Report every line of the records beneath this task that holds the string "toolbar".
==== Data for the task ====
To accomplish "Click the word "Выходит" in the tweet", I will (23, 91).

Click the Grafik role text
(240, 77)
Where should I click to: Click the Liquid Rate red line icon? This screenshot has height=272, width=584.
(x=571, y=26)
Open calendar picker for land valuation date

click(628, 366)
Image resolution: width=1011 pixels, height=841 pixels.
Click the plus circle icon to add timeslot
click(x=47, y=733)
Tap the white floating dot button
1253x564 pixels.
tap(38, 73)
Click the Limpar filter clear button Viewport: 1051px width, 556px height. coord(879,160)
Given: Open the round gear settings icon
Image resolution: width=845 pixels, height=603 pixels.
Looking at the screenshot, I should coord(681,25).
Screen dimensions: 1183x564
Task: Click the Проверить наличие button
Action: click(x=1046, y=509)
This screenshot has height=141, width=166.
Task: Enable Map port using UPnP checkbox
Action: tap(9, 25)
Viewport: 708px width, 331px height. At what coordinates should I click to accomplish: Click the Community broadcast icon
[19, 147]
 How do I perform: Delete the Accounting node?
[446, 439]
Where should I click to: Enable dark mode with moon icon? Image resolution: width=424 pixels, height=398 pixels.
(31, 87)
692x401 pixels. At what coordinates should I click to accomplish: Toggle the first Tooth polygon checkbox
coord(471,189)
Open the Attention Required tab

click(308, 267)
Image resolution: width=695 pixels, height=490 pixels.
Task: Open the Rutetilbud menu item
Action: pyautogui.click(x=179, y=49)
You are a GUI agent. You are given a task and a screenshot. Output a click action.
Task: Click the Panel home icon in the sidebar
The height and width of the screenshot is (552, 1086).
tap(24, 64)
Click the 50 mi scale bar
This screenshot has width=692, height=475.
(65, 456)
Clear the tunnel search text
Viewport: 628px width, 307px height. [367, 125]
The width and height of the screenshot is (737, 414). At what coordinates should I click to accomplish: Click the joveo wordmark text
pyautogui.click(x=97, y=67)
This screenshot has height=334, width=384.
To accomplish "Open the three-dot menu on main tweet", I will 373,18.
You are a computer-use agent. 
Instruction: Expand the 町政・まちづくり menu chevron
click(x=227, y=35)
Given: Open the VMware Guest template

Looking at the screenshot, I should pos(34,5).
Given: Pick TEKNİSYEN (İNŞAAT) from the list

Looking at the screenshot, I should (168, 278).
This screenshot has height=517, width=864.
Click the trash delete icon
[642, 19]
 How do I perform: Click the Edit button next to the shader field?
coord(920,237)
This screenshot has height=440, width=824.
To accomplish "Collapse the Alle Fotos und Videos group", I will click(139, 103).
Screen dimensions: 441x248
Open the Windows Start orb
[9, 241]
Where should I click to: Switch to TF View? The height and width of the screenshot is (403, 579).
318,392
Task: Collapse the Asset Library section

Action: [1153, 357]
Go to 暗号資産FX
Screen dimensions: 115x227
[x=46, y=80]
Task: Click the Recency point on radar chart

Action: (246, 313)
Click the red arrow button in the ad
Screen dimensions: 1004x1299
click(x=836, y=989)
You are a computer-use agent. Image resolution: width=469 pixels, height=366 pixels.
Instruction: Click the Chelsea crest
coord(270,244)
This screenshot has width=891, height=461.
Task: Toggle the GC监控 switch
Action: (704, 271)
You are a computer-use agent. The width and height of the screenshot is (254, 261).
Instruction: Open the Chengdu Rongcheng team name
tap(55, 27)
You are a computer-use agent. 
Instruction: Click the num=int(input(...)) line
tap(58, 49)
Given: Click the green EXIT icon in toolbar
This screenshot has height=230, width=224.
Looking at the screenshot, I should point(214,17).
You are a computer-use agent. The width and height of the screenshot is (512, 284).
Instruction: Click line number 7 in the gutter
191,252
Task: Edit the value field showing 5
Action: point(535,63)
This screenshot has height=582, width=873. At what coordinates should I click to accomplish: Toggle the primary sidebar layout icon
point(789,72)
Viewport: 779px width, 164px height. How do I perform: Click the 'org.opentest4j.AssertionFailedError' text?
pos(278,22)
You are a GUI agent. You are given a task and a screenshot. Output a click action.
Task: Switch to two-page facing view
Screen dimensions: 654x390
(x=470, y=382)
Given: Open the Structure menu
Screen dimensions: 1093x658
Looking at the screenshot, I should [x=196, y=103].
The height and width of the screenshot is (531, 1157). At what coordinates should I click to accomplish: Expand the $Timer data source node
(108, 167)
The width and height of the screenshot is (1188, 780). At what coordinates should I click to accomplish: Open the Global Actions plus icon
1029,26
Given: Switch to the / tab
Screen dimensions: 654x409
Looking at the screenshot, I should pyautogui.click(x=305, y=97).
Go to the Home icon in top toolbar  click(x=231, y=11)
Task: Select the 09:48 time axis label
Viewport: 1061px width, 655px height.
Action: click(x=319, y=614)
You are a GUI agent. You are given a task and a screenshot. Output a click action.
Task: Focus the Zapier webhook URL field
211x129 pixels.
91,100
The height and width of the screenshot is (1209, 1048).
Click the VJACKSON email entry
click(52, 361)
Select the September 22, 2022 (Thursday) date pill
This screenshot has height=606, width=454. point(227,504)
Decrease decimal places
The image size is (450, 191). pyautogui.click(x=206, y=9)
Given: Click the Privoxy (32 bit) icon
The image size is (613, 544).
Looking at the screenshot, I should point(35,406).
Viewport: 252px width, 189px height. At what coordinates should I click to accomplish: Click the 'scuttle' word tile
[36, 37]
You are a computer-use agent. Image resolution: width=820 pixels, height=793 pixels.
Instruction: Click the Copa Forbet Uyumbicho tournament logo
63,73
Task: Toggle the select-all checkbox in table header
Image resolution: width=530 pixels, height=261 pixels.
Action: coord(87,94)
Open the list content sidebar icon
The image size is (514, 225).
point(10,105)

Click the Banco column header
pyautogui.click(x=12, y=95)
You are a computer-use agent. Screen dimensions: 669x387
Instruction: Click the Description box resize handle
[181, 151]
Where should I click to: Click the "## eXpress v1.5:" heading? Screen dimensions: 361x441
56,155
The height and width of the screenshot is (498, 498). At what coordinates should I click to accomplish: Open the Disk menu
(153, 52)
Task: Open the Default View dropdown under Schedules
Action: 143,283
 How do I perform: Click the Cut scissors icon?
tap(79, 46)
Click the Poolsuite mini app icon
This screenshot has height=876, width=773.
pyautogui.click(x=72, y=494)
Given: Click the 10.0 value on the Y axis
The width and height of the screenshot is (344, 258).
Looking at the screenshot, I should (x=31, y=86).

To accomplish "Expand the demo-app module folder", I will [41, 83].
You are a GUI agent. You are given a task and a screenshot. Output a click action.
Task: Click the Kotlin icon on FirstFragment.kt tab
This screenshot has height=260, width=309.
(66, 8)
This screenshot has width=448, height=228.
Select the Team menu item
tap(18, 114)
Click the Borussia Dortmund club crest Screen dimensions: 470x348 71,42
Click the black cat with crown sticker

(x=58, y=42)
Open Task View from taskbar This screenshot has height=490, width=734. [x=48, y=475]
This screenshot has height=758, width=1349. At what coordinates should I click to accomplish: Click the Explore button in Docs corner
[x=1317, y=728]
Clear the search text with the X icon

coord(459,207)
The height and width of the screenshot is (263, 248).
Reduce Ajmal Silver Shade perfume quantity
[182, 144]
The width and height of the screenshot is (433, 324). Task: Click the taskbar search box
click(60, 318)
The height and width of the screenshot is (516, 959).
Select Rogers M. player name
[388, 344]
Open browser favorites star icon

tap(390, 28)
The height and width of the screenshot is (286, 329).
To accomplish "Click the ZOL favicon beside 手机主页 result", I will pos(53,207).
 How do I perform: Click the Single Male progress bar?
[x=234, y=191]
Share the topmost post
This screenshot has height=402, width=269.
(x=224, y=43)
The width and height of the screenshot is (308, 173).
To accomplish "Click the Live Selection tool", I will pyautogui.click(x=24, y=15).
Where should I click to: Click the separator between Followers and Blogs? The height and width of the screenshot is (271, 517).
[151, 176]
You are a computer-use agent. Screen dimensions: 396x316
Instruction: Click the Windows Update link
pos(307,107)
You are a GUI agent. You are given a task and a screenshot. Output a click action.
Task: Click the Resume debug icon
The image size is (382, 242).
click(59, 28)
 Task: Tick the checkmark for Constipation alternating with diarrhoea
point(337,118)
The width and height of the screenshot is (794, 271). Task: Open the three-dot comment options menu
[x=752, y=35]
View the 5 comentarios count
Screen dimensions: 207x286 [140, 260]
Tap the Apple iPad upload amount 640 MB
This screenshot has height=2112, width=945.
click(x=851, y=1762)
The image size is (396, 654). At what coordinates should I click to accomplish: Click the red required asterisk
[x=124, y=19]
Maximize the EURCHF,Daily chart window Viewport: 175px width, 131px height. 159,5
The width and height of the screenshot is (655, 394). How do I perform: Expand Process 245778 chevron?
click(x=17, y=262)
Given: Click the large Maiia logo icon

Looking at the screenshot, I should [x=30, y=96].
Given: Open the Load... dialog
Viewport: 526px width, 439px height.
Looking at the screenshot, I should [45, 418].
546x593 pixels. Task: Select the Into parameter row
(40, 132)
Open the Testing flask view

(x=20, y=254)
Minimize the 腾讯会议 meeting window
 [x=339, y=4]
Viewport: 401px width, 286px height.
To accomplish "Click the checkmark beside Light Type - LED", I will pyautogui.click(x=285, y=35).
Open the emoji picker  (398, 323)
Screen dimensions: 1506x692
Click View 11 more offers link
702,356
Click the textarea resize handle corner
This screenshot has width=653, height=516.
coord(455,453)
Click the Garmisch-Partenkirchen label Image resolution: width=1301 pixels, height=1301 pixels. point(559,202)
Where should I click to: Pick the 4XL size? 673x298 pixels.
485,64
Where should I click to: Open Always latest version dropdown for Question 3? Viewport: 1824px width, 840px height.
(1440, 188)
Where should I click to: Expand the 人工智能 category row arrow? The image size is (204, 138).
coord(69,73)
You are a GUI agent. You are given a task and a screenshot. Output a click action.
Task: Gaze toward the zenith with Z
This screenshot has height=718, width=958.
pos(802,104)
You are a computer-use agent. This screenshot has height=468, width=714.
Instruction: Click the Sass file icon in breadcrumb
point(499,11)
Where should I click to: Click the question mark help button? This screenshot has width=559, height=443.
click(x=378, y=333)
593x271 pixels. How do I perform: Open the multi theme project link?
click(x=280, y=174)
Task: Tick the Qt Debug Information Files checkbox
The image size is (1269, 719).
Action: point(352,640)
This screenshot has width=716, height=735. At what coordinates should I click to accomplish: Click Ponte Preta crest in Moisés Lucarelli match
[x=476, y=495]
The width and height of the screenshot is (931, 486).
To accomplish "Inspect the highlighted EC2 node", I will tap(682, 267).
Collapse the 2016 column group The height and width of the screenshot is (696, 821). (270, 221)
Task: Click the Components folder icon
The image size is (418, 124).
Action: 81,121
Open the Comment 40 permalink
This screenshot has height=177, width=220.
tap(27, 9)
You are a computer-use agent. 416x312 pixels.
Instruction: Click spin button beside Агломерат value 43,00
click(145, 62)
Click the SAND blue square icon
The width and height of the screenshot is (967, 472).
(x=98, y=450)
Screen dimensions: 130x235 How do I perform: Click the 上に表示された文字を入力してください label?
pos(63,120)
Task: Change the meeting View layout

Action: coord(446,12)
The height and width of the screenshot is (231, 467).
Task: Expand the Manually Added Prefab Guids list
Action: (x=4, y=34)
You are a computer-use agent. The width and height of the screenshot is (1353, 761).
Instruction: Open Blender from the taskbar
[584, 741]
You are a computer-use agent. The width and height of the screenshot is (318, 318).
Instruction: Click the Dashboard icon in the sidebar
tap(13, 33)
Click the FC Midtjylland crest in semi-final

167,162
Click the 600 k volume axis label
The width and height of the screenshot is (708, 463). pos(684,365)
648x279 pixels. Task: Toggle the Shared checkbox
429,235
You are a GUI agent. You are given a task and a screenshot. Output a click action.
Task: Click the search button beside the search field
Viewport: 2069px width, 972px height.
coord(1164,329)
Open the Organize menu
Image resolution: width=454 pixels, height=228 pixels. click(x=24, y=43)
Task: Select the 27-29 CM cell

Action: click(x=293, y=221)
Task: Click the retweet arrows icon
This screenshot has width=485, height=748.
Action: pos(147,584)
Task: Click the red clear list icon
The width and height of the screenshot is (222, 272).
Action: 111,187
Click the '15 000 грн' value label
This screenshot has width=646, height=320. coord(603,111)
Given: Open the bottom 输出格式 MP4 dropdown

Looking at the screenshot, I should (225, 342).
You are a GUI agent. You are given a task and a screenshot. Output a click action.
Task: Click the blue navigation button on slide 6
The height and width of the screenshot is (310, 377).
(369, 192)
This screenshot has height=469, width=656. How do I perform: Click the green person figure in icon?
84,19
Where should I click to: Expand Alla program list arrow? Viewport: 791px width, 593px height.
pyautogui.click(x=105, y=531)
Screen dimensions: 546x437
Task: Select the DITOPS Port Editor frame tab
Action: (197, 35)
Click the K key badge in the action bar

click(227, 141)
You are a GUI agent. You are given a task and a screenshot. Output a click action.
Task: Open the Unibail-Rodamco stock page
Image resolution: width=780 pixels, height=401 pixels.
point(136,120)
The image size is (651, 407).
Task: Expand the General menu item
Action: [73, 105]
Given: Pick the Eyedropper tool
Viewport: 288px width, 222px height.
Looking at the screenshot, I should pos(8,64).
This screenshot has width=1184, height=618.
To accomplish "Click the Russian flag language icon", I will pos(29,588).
====
◆ Worked solution ◆
Given: Click the green EXIT icon in toolbar
Go to the Home icon in top toolbar  click(x=231, y=11)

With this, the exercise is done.